Our neighbor, Mrs. Wheeler, died. She was a gypsy. She lived in the other half our our duplex. The funeral was in her very own living room. So many people showed up, they were crowded off of her porch and onto ours. Nobody was even crying.
"Come on," mom said. "Get your boots tied."
I didn't see why we had to pay our respects. Billy and I didn't respect her. She stared at us with her weird eye; the one that didn't look off into space.
"Up!" mom said. "Get up and out of that door before I get out the licking stick!"
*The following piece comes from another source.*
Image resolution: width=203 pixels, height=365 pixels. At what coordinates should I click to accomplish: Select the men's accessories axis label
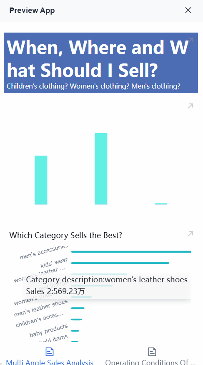click(44, 252)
I wasn't afraid of being spanked anymore. It was scary when daddy used to do it, but he doesn't wake up every day, now. He likes to stay out at night. Sometimes when he comes home, I'm sleeping and mom starts yelling. Billy and I have to jump out of bed and put on our slippers to drag him in out of the rain.
She swatted at me with her free hand as I dragged my feet to the screen door. "Move, boys," she said. "I have a hot casserole, here."
The night before, she'd fretted over what to cook for a gypsy funeral. "Do they even eat tuna?" Billy asked over his shoulder while we watched Knight Rider and she made too much noise in the kitchen.
"Of course they eat tuna," mom said. "They eat everything. Who wouldn't eat tuna?"
"She probably eats eyeball soup and frog's breath or something," Billy said.
"Well, she's dead," mom snapped. "People eat tuna casseroles when somebody is dead."
I wondered if we would eating it tonight. She didn't seem to be making anything separate for our dinner. Maybe dad would turn up dead.
I wasn't watching where I was walking and when I pushed on the screen door, it smacked somebody in the back. "Watch yourself, boy," a man said. "You'll knock somebody down into the mud."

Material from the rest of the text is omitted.